For your “must read” list associated with projects/tasks do you keep the attachments directly in OF? Ive always been paranoid about overloading the database but if only “must” and not “want” attachments are going in perhaps that is the simplest way to deal with it. I also have to do a lot of reviewing of others work and it word be easiest to just forward the attachments directly to OF then hack a workflow just to keep the DB light.

No I don’t attach anything in OmniFocus. I just log a task, as a reminder that the next action is to read something. I paste a url to the file/webpage in the task note field. I find OmniFocus doesn’t handle well any of the two attachement options : create a link to a file and embed the file.
I usually save the document that I want to read in a project folder within Finder/Dropbox/DevonThink.

I’ve been enjoying and appreciate all the thoughtful comments here. All last year I conducted an experiment. I used to have separate lists for (a) someday/maybes and (b) wishlist items, but I migrated all of them into OmniFocus. The reason that I did this was because I really disliked having to manage several separate lists. Something would come up that I would want to remember, and I had to consider whether it went on my Wishlist, which was a folder in Apple Notes, or on GoodReads, or in IMDB, or Discogs, or what have you. I spent more time trying to find homes for things then letting my “trusted tool” do the hard work.

So what I did was migrate them all into OmniFocus. They are saved in a special folder all all tagged with my on-old tag called “standby.” They are set to be reviewed quarterly, although, I look at them more frequently in actual practice. Unless I specifically look in the Someday/Maybe Folder, I never see these actions come up anywhere else.
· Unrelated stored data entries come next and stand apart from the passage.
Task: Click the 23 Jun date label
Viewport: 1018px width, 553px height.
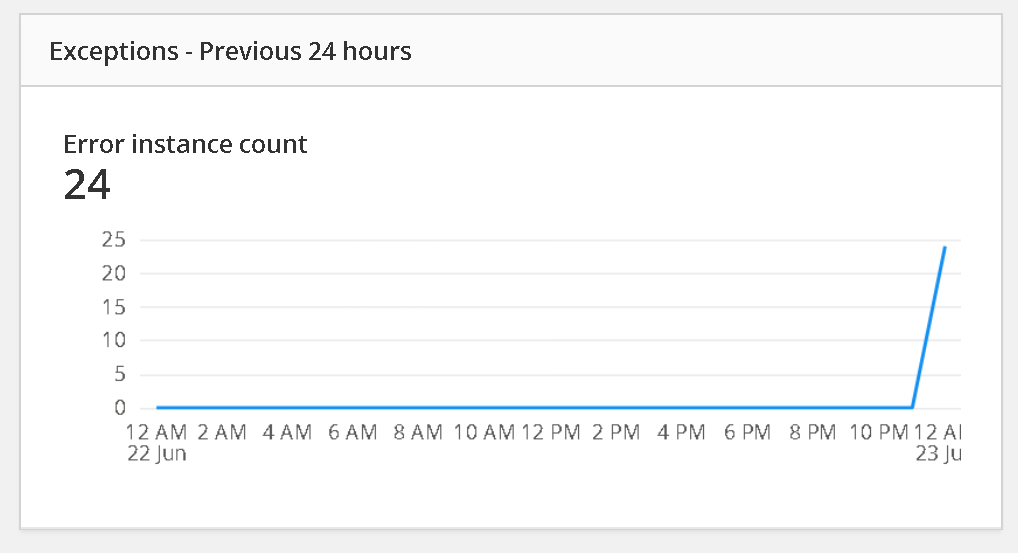Action: pos(939,453)
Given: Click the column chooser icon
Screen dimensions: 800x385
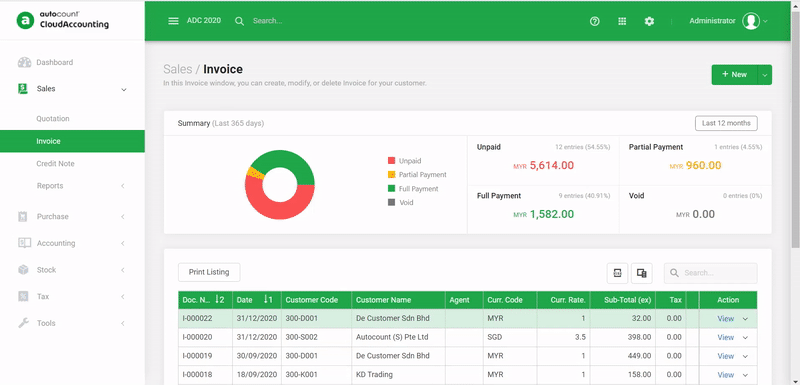Looking at the screenshot, I should click(x=642, y=273).
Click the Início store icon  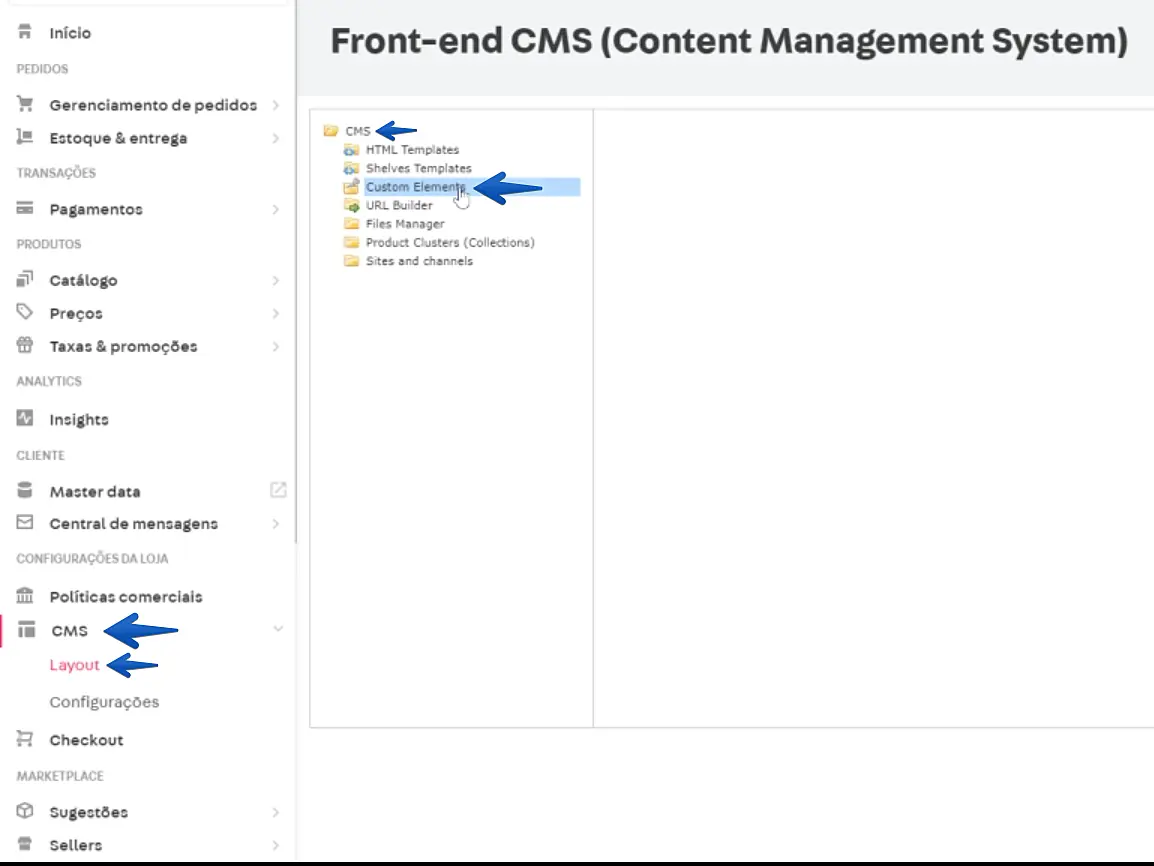point(26,33)
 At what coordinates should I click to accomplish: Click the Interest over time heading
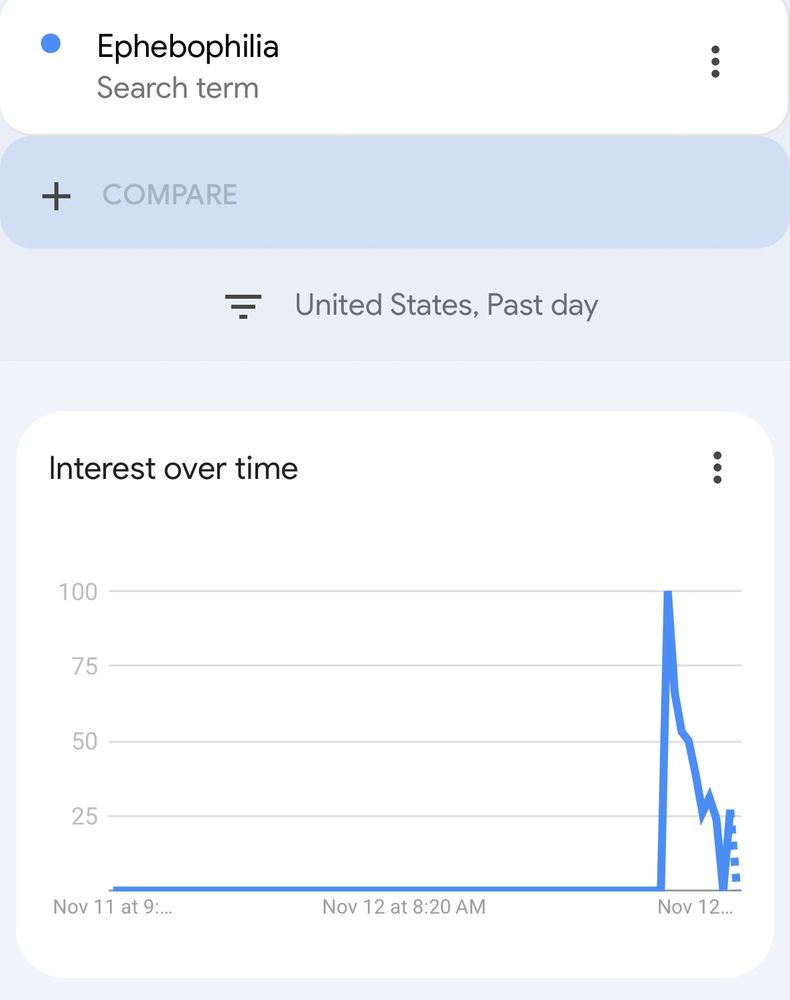tap(173, 468)
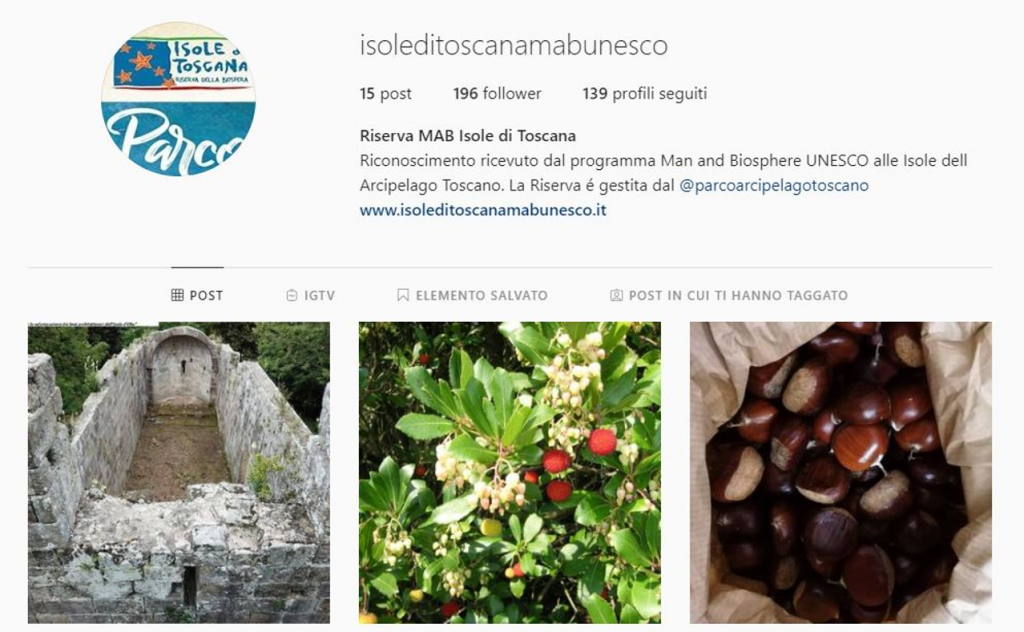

So they do not “clutter” my perspectives with un-actionable noise. My database runs plenty speedy — I have 238 projects and 2,180 actions, but my database doesn’t run (perceptibly) slower than when I had 2/3 fewer actions.

The experiment has worked nicely, and I have no desire to separate these “wishlists” back out to other applications. I like knowing that there is one place in the world where everything I need to do is stored.

This background is what motivated my question about read-reviews. My current practice of creating an action to “read my read-reviews” and then saving those materials in a dedicated Dropbox folder works to get the work done. But it obscures the amount of work to be done. I can’t tell you from within OmniFocus whether I have seven documents to read or 700, or whether they are easy leisure reading or complex materials requiring careful analysis.

I still like the idea of saving the documents outside OF. Having the documents in OF does not make access to them easier. On the other hand, having things in multiple places (a task in OF and a document in Dropbox or a URL in Pocket) means making sure everything stays in sync.

One thing that has worked, when documents come via e-mail or the web, is to create an OmniFocus action that links to the “containing source.” Then when I’m ready to act on it, I click the link and can open the reading material.

One solution to this that I would love would be for the OmniGroup to make OmniFocus a file provider available in the Files app. If I could ripple through attachments through Files, have MS Word open words docs from the OmniFocus file provider, and have PDF Expert access PDF from the OmniFocus file provider, it would give me the best of both worlds: allowing me to keep my documents attached in OmniFocus (until acted upon and archived) and easily accessible elsewhere. [The downside of this, is whether people would then try to turn OF into Dropbox and tax the OmniSync resources. My universe of attachments, is not usually ridiculous large. Currently, I only have 52, and the bulk of those are social media icons that got ingested when I forwarded an e-mail message to OF.]

Bottom line, I’ll experiment with some of the excellent ideas all of you have presented here. Keep ‘em coming. :)

Thanks for the thoughtful post. I am relatively new to OF3 but have adopted a similar strategy (but I haven’t read tested it like you. What I have done is linked the “Standby” project to a database within DEVONthink which means that I don’t over burden OF3 but still retail the access to the detailed files.